TRY IT ▸ Would you write out each line of the material below exactly, skipping every picture?

PROVIDED DATA ▸
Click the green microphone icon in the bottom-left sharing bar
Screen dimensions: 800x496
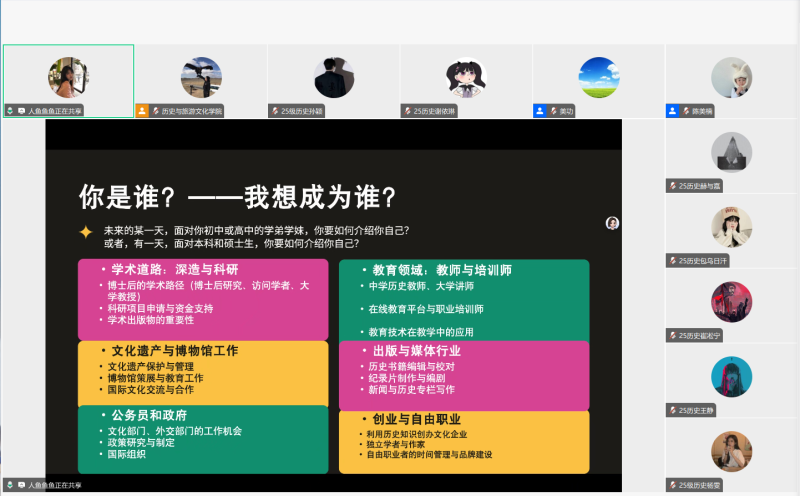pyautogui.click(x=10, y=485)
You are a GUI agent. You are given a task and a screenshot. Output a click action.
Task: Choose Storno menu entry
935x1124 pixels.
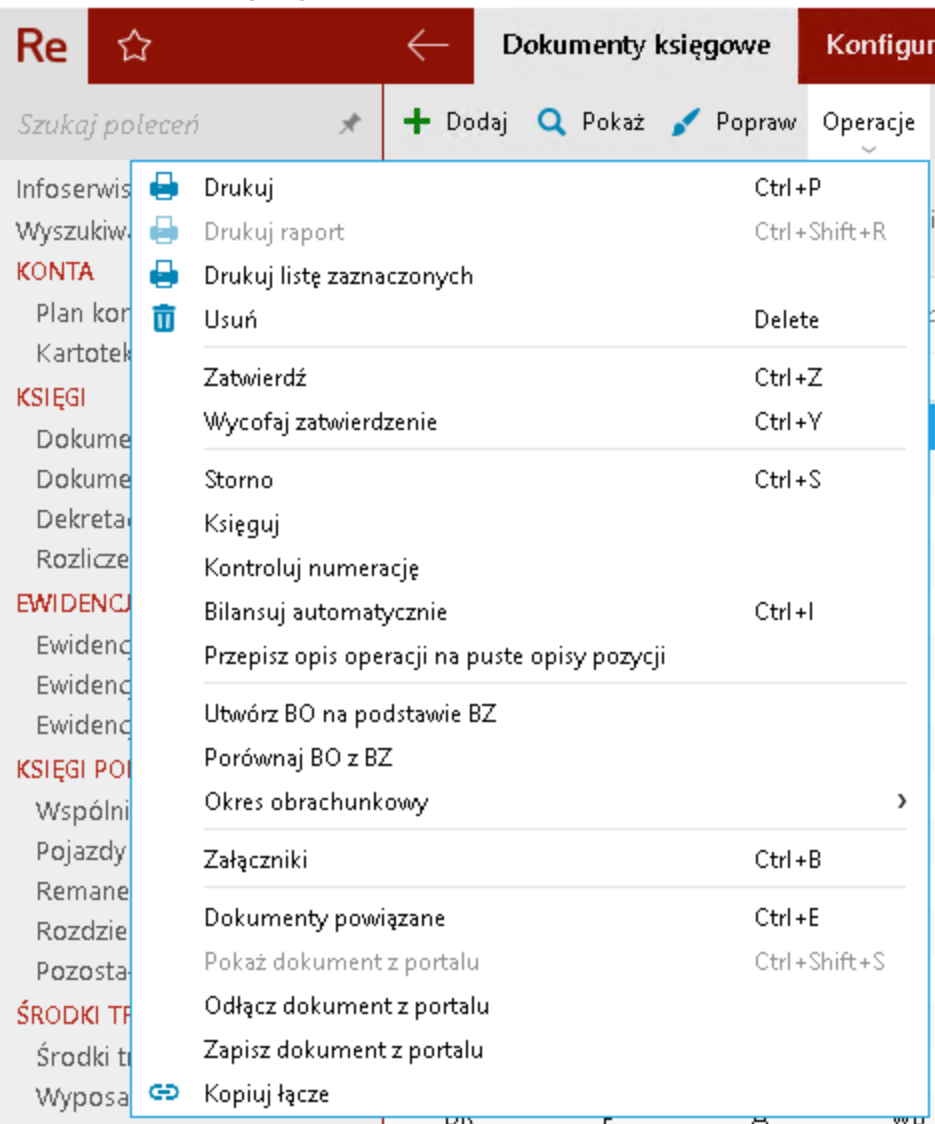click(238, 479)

EXERCISE RESPONSE ▸
Click the green microphone icon in the bottom-left sharing bar
Screen dimensions: 800x496
pyautogui.click(x=10, y=485)
You are a GUI agent. You are given a task and a screenshot. Output a click action.
Task: Choose Storno menu entry
935x1124 pixels.
click(238, 479)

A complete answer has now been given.